:: Text block ::
# # # # #
Like many of us, I had trouble writing anything new during the pandemic and lockdown. I was able to read a lot (and sleep a lot) but didn’t feel like I wanted to textually record what I (and we all) was experiencing.
At the same time, I was greatly disturbed by the fascist occupation of Ottawa by the trucker convoy in the Winter of 2022 and followed the news there daily. There was also a lot of helplessness, and activism appeared futile. My partner did her best to disrupt the convoy’s attempt to occupy Toronto, whereas I would walk our neighbourhood removing and destroying fascist posters and propaganda.
By early Spring 2023 it started to feel that the tides were turning. Most reasonable people were realizing that the convoy was backed by American and other dark monies and was actually more about attempting to overthrow a moderate to (occasionally) progressive government than anything about vaccines or travel restrictions.
# # # # #
:: Excerpted records ::

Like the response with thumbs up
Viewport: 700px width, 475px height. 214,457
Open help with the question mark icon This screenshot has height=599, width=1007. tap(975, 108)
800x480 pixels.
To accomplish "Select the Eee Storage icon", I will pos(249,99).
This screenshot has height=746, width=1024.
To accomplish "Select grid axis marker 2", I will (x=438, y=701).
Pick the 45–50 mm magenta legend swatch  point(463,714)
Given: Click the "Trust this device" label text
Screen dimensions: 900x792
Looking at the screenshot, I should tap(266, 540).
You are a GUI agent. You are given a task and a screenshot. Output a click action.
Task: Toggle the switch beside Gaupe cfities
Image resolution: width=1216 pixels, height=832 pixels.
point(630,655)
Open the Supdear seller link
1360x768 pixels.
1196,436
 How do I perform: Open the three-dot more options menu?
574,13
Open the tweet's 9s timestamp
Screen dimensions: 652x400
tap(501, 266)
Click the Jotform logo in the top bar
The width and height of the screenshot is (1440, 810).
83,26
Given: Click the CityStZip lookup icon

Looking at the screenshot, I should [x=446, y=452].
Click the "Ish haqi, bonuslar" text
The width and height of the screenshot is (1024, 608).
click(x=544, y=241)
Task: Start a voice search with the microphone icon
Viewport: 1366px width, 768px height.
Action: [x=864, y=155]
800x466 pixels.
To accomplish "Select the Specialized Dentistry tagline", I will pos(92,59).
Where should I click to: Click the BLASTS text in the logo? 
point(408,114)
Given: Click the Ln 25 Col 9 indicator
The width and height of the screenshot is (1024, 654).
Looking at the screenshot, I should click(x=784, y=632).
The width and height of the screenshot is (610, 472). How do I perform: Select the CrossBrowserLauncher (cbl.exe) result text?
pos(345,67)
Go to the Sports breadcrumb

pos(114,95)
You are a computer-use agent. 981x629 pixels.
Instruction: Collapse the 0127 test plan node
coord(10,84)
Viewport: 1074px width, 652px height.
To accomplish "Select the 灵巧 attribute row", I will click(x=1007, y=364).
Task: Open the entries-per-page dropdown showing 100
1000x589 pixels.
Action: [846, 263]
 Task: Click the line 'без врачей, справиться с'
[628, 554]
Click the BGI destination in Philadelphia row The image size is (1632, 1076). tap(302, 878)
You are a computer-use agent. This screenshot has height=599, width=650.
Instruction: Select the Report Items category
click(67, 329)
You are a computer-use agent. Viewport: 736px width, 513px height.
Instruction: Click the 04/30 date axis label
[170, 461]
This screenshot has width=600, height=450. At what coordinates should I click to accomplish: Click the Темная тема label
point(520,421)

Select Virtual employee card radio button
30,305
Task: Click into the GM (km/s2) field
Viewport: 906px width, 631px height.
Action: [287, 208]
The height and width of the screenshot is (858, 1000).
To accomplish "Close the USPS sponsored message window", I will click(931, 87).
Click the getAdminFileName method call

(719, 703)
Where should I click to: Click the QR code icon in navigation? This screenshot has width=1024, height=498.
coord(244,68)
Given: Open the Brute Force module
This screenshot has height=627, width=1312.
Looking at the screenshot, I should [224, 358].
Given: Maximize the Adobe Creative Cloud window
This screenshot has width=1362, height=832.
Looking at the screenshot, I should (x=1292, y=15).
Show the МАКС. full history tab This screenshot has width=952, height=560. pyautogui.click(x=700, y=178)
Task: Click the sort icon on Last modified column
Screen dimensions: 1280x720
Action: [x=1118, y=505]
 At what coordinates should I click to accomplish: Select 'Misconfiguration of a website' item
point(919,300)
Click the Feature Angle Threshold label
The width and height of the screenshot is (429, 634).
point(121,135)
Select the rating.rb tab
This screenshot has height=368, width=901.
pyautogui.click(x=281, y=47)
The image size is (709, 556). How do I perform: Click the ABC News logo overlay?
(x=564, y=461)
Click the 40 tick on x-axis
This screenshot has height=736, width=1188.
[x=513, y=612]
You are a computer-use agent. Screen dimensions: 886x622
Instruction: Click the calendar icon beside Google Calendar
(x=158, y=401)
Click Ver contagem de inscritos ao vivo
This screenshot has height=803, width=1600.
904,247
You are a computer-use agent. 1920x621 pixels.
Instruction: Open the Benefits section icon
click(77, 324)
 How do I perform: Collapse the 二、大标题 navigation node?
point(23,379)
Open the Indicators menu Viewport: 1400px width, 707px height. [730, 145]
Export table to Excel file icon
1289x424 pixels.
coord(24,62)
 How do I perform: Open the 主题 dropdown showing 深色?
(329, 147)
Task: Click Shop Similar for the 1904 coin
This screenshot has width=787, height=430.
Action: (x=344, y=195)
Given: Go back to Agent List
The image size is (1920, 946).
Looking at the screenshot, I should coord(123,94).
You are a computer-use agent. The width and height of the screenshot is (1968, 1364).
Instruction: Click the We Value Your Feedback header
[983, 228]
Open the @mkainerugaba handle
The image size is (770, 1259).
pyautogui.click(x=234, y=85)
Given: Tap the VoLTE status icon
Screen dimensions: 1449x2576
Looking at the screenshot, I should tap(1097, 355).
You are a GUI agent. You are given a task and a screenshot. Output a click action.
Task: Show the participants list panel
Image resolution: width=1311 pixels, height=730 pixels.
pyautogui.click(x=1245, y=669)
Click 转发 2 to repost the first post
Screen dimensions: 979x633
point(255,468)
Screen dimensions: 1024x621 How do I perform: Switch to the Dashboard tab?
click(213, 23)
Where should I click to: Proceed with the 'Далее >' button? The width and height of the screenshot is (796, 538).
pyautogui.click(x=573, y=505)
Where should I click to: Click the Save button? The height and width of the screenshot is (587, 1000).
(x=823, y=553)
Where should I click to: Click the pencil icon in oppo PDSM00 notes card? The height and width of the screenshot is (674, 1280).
# # # # #
:: Tasks to carry out ::
a. In the convoy passage, what did the writer's partner attempt to do?
b. According to the convoy passage, why did it begin to feel by early Spring 2023 that the tides were turning?
c. Write the next part of the convoy passage, picking up after its final sentence.
The rows above are separate from the convoy passage and unrelated to it.

:: Results ::
a. She did her best to disrupt the convoy's attempt to occupy Toronto.

b. Most reasonable people were realizing that the convoy was backed by American and other dark monies. They also saw that it was really an attempt to overthrow a moderate to occasionally progressive government rather than anything about vaccines or travel restrictions.

c.
At this point enter Elon Musk with his hostile and politically-motivated takeover of Twitter. I had never been a huge user of social media (a proud abstainer from Facebook for more than 19 years) but I did enjoy using Twitter as a newsfeed and for keeping up with poetry publications. As each week passed, and changes were made to the algorithms and safety measures, and fascists returned to the platform (and were aggressively promoted) the app became more and more unusable. For a time I tried to challenge the right-wing discourse, but the trolls kept mushrooming faster that you could hit the block. So I decided to darken my account. It was time to kick Twitter.
Once that happened I felt a great lightness. I didn’t need the save the world (as if I ever could) but I still wanted to respond to events, and hopefully rally the forces of good. It was time to start writing poetry again! [insert “laughing until you cry” emoji here].
As usual I needed a constraint, and I went back to one that I had used as the opening sequence in American Standard/ Canada Dry— that of measuring by number of words (of any length) rather than by accent or syllable. So the aforementioned was 10 stanzas of 10 lines of 10 words, a form I thought I might have invented until Lisa Robertson told me that Zukofsky had used something similar in 80 Flowers.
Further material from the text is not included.